⟨

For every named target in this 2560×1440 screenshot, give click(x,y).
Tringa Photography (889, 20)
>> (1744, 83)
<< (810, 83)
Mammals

⟩

• _Directions_: Repeat all of the entries exactly.

• _Output for this task_:
For every named target in this 2560×1440 screenshot, give click(x,y).
Tringa Photography (889, 20)
>> (1744, 83)
<< (810, 83)
Mammals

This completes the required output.